READING TEXT:
'''
With each passing race in which he competes, something that seemed tragically unthinkable even just one year ago is becoming eminently plausible: Egan Bernal, he who won the Tour de France at the age of 22 and then the Giro d’Italia two years later before being left with only a 5% chance of survival after crashing head first into the back of a bus in Colombia, is closing in on winning bike races yet again.
The Ineos Grenadiers rider is enjoying the sort of consistent season that he demanded from himself pre-horror crash, but so few ever expected it would come after the training ride collision that left him with a fractured vertebra, femur, patella, ribs and a punctured lung. He was lucky to survive, and it can be deemed a miracle that he returned to bike racing just eight months after the accident that almost cut his life short at age 24. Still, luck is also earned, and Bernal has worked tirelessly and admirably in the past 30 months to give himself a fighting chance of returning to the form and condition that had most pundits foreseeing a career filled with multiple Grand Tour titles.
Third at March’s Volta a Catalunya, one of cycling’s most prestigious one-week stage races, was the surest sign yet that Bernal is back, and he was only 10 seconds off repeating that result at this month’s Tour de Suisse. In dropping a place in the final day’s time trial to Lidl-Trek’s Mattias Skjelmose, Bernal said that he was “feeling a bit sad”. The hunger, alongside the performance, is most definitely back, and now he’s hoping he can operate as a co-leader at the Tour de France alongside Carlos Rodríguez.
That was never the initial plan. At the season’s outset, Bernal spoke about only competing in one Grand Tour – the Vuelta a España. But adding the Tour to his calendar started to be publicly spoken about in the spring by his team, and the 27-year-old only has one ambition when he takes to the startline in Florence. “If I participate, it will be with the desire to compete in the GC and to finish as high as possible,” he told L’Èquipe recently.
'''
WRITTEN TASKS:
1 – List every bike race that the article above on Egan Bernal mentions by name.
2 – Write a continuation of the article above on Egan Bernal's comeback, starting after its final paragraph.

RECORDS SHOWN:
'''
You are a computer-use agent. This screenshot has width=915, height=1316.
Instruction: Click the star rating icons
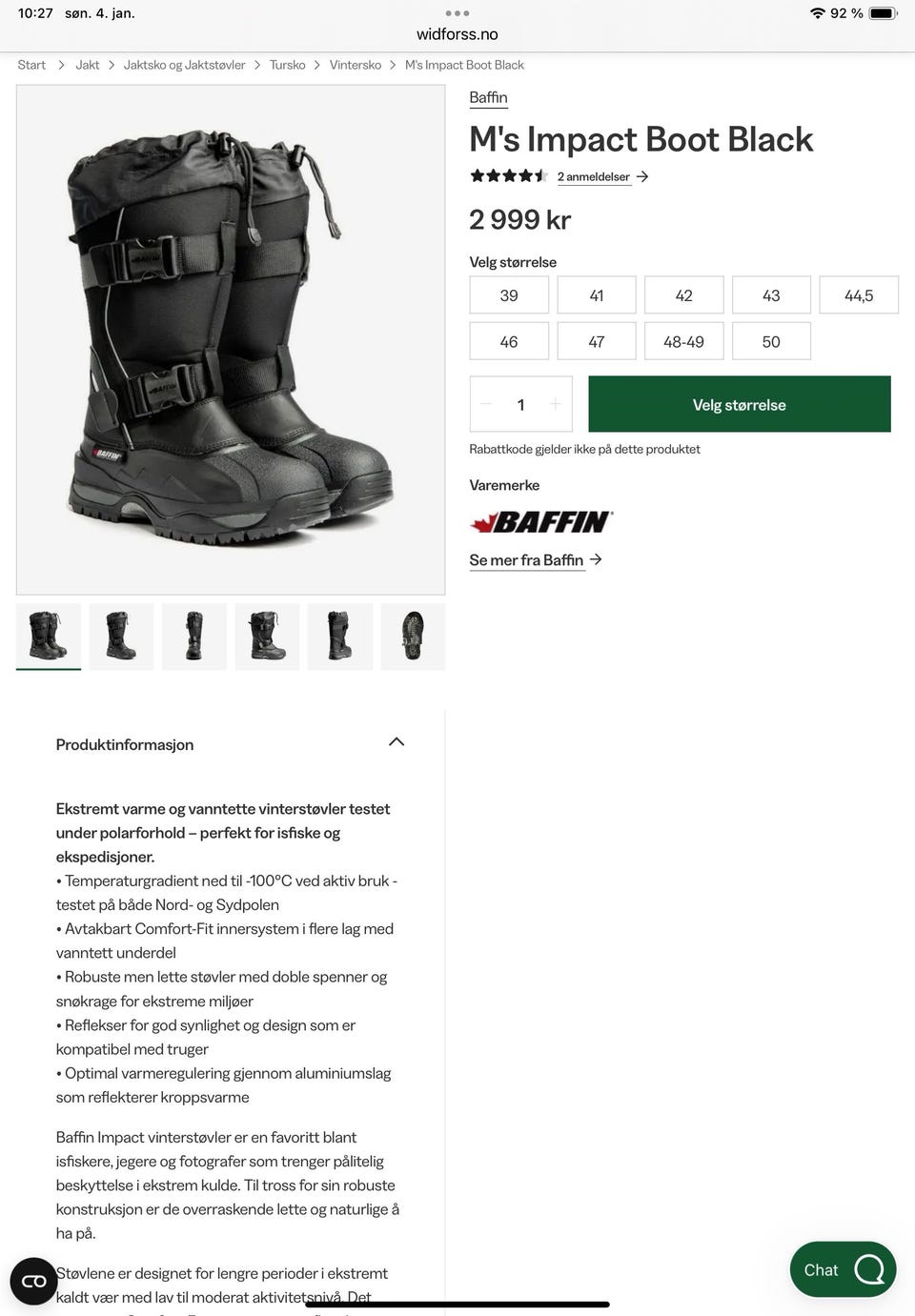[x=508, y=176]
'''
'''
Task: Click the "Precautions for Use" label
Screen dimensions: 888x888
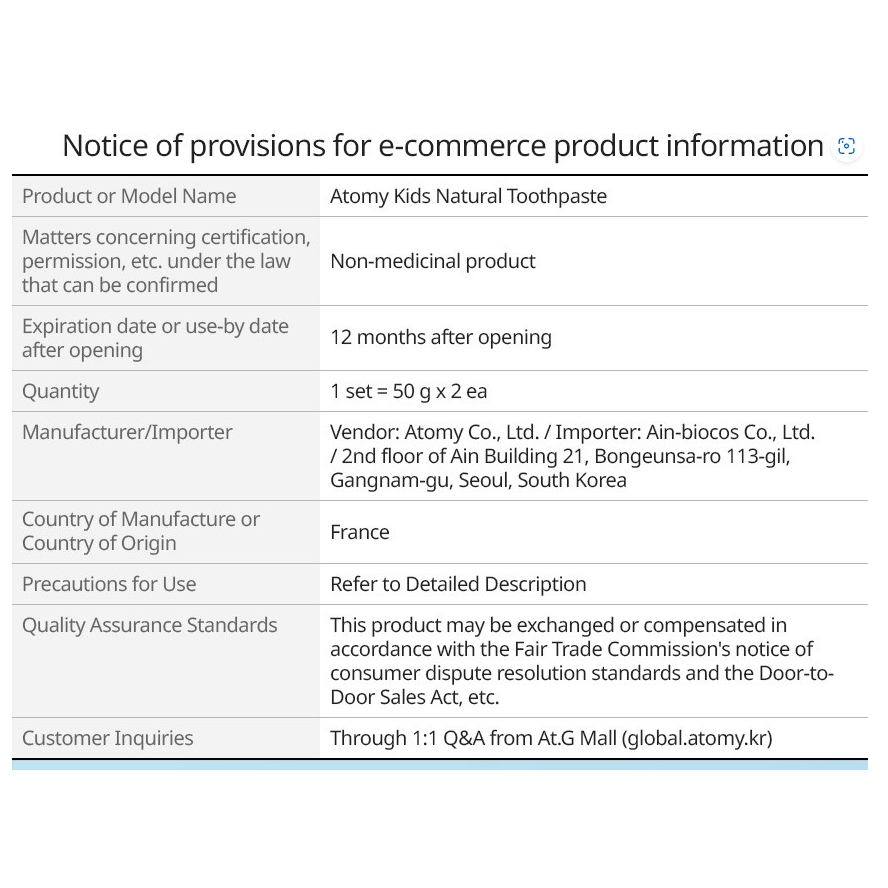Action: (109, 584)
'''
'''
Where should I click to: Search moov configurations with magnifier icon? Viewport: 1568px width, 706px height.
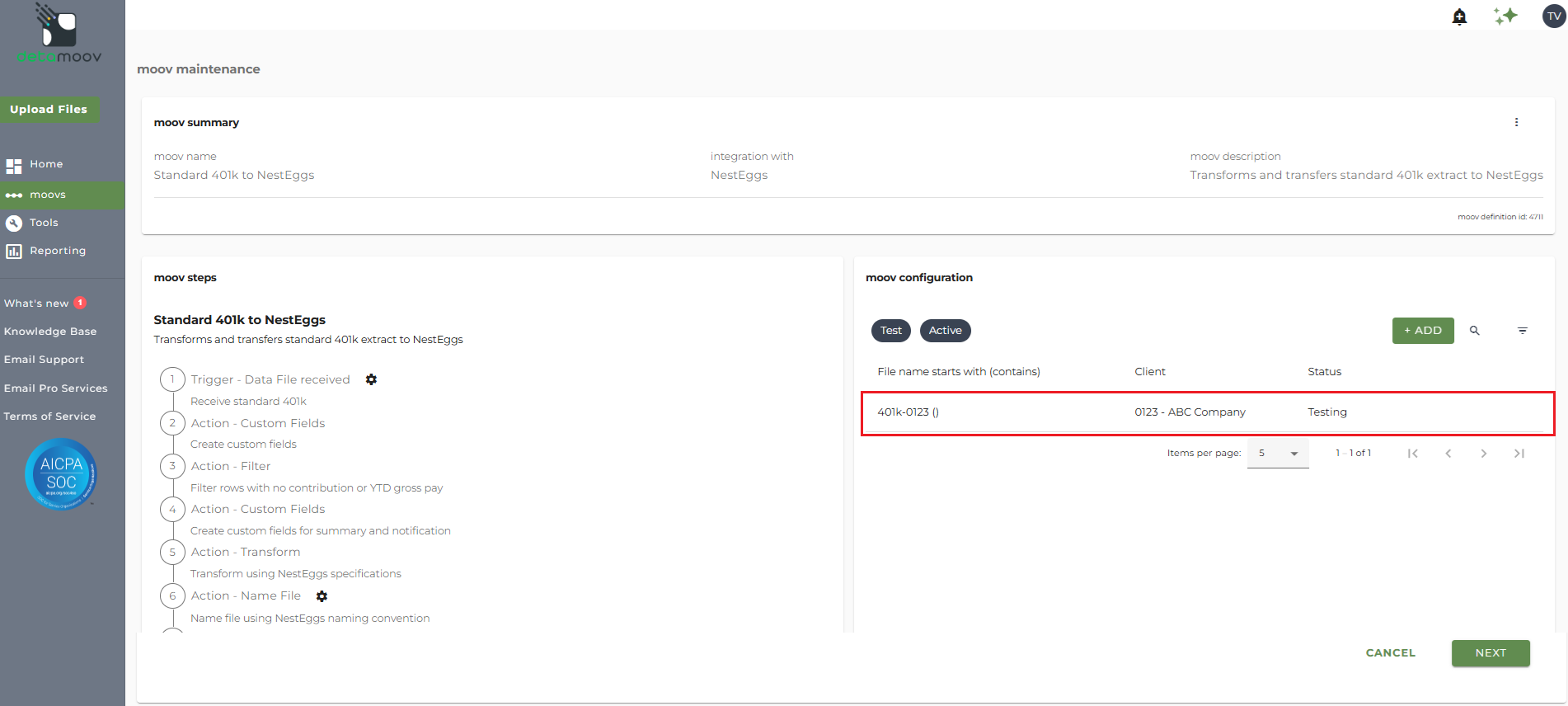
'''
EXPECTED RESPONSES:
1 – Tour de France, Giro d'Italia, Volta a Catalunya, Tour de Suisse, Vuelta a España

2 –
Bernal rode in the 2023 Tour and Vuelta but as a support rider, using both races as part of his long-term strategy to find his previous levels. He has revealed that his performance metrics in recent months have been better than when he was routinely winning stage races, but he has also been honest that the standard of competition is tougher than ever, and if he is to add to his palmarès, he will need to reach a condition he didn’t have even at his devastating best. “My best level is winning the Tour de France or the Giro – and at the moment I’m not there yet,” he added to the French publication. “So I’m still missing something.”
Ineos have frequently cited Bernal’s injury as one of the main reasons behind their failure to compete for the Tour’s yellow jersey ever since his 2019 victory, believing that they had a rider who was capable of challenging Tadej Pogačar and Jonas Vingegaard, the two riders who’ve shared the last four maillot jaunes. Their unwavering faith and support of him is now being rewarded, and Bernal’s return to the general classification fight equally hasn’t gone unnoticed by rival teams.
Pavel Sivakov, now of UAE Team Emirates but Bernal’s teammate of six years until this season, told Rouleur that he “can definitely see Egan being right up there in the Tour.” Pressed on what position that meant, Sivakov said: “Top-five for sure, and maybe even better.”
Sivakov knows Bernal better than most in the peloton, but is as surprised as many are by how well his former colleague is performing. “I am really quite impressed by his level,” Sivakov added. “After his big crash, I think we all thought it would be hard for him to come back, but this year he has made a big step up and I wouldn’t be surprised if he is doing some of his best ever numbers, probably even better than when he won the Tour.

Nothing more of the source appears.